Sur la légalité de la décision portant obligation de se présenter quotidiennement au commissariat :

9. Si M. A... soutient que la décision l’obligeant à se présenter au commissariat quotidiennement est insuffisamment motivée, disproportionnée et le prive de ses libertés fondamentales, il n’assortit pas ce moyen des précisions nécessaires permettant d’en apprécier le bien-fondé. Par suite, ces moyens devront être écartés.

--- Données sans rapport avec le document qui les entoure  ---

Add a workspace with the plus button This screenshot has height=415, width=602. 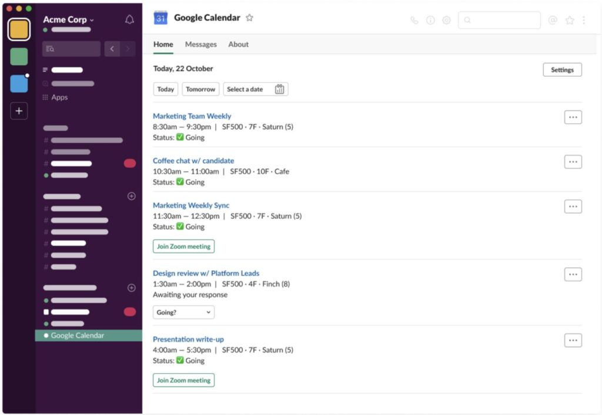point(19,111)
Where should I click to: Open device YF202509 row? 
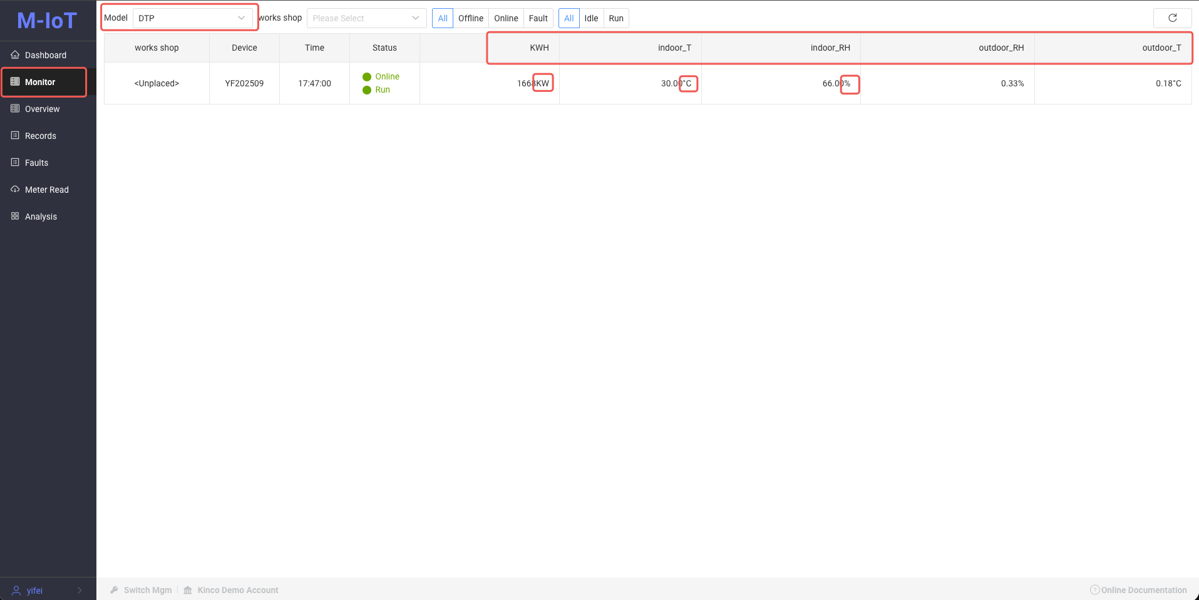click(244, 83)
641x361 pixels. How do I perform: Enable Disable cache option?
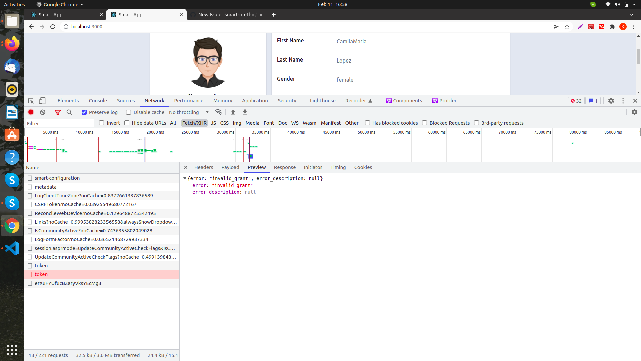pos(128,112)
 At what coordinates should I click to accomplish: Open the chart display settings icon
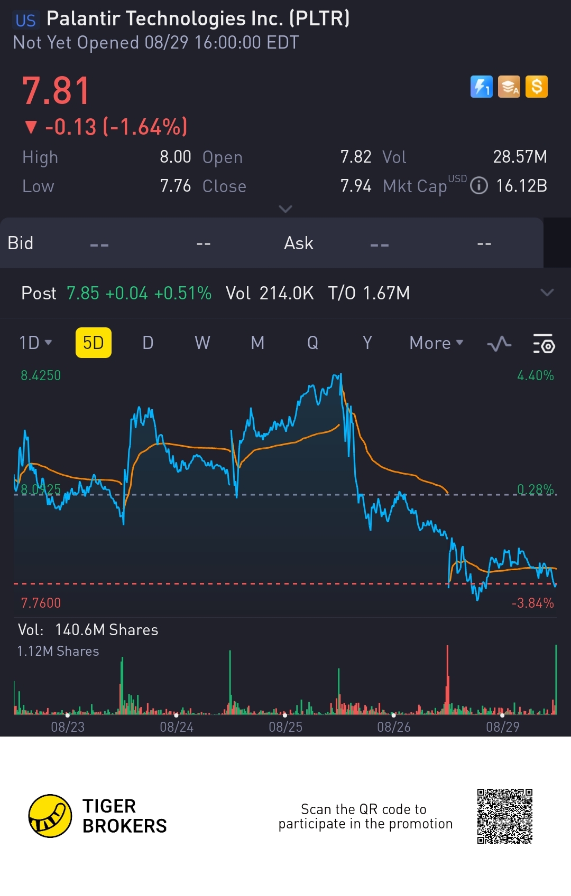pos(543,344)
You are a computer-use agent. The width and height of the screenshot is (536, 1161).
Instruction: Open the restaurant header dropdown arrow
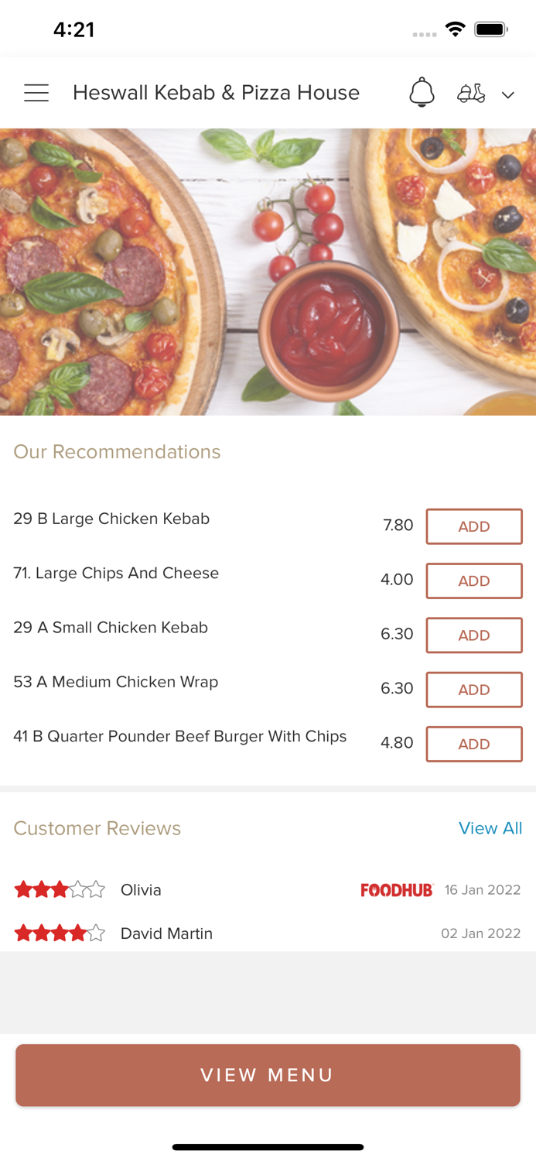(508, 95)
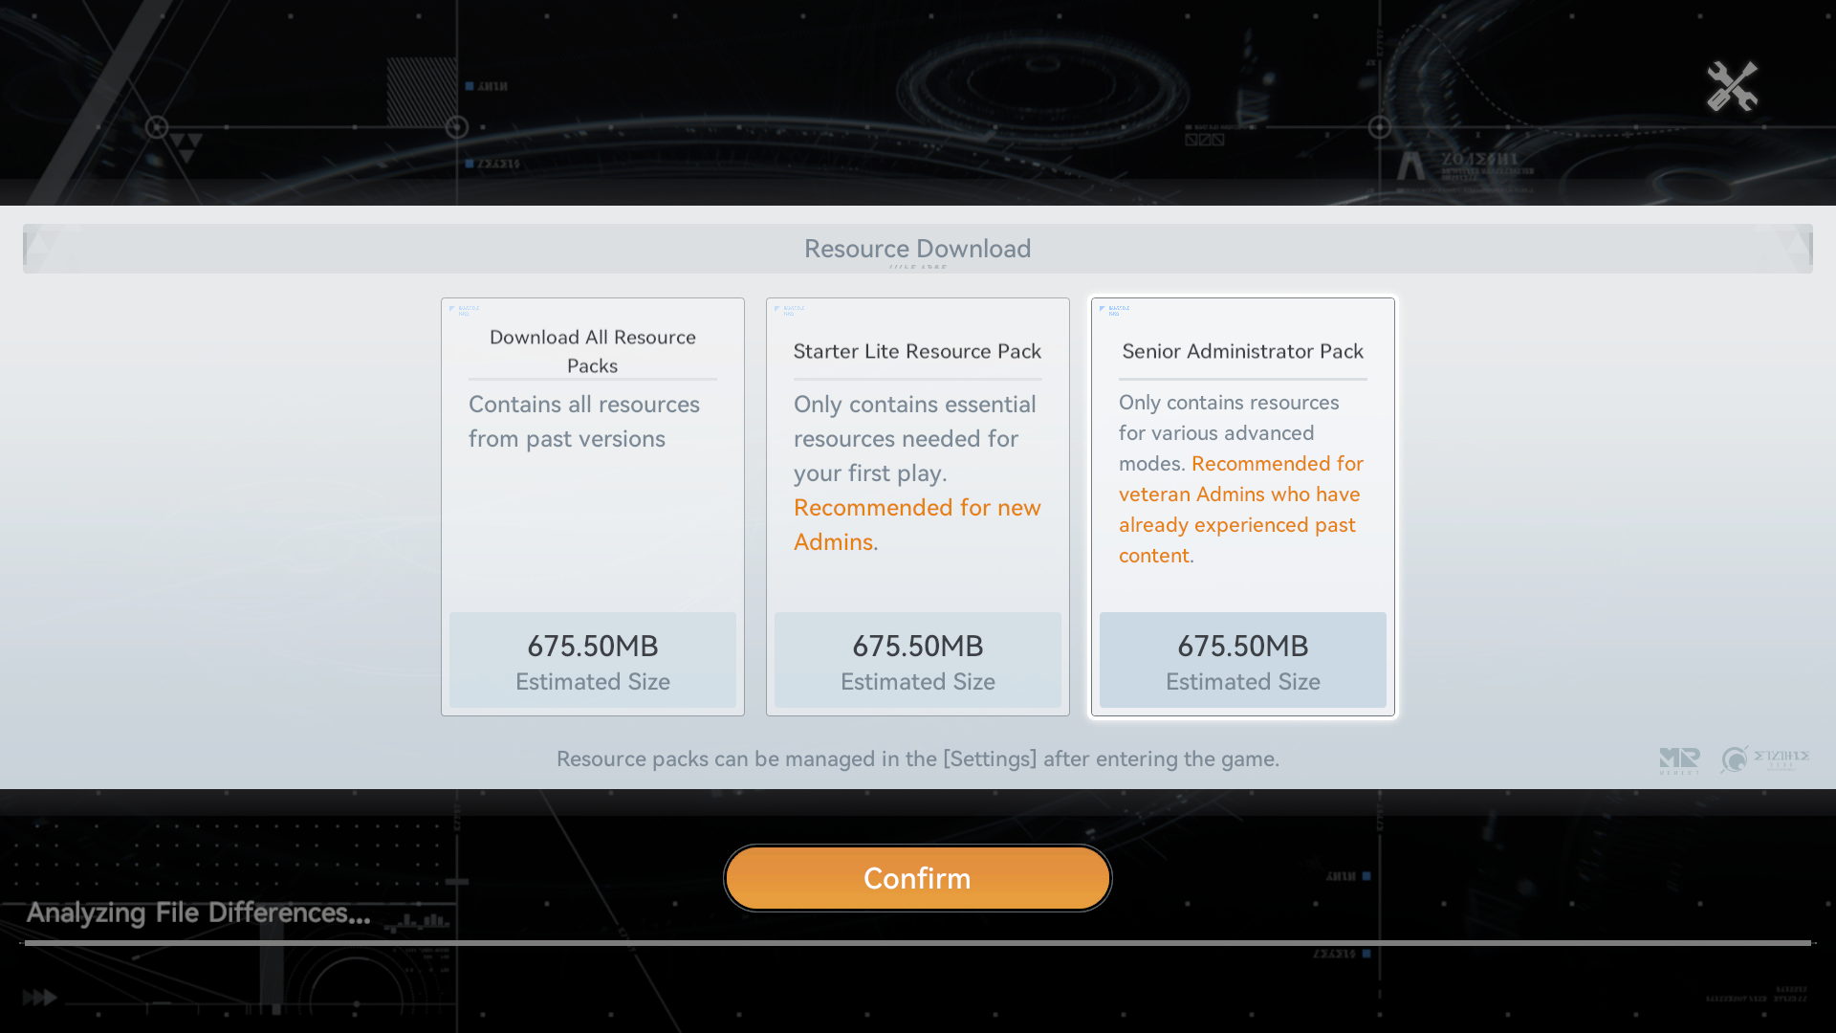
Task: Click the 'Recommended for veteran Admins' orange text
Action: [x=1240, y=509]
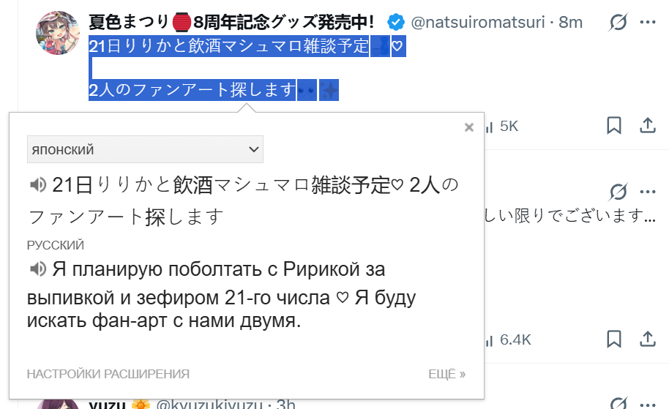View the 5K views analytics
Viewport: 669px width, 409px height.
click(502, 127)
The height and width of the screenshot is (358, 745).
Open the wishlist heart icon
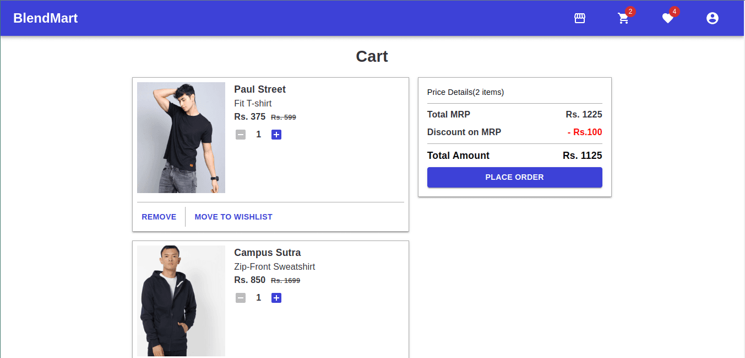[667, 19]
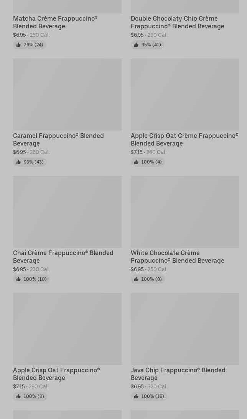Click thumbs-up icon for Matcha Crème Frappuccino
This screenshot has height=419, width=247.
point(18,45)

10. Il résulte de tout ce qui précède, que la requête d’appel de M. A... est manifestement dépourvue de fondement. Dès lors, elle doit être rejetée en toutes ses conclusions en application du dernier alinéa de l’article R. 222-1 du code de justice administrative.


ORDONNE :


Article 1er : La requête de M. A... est rejetée.

Article 2 : La présente ordonnance sera notifiée à M. B... A....

Copie en sera adressée au préfet de la Seine-Saint-Denis.


Fait à Paris, le 29 octobre 2025.


La présidente de la 7ème chambre,
V. Chevalier-Aubert




La République mande et ordonne au ministre de l’intérieur, en ce qui le concerne, ou à tous commissaires de justice à ce requis, en ce qui concerne les voies de droit commun contre les parties privées, de pourvoir à l’exécution de la présente ordonnance.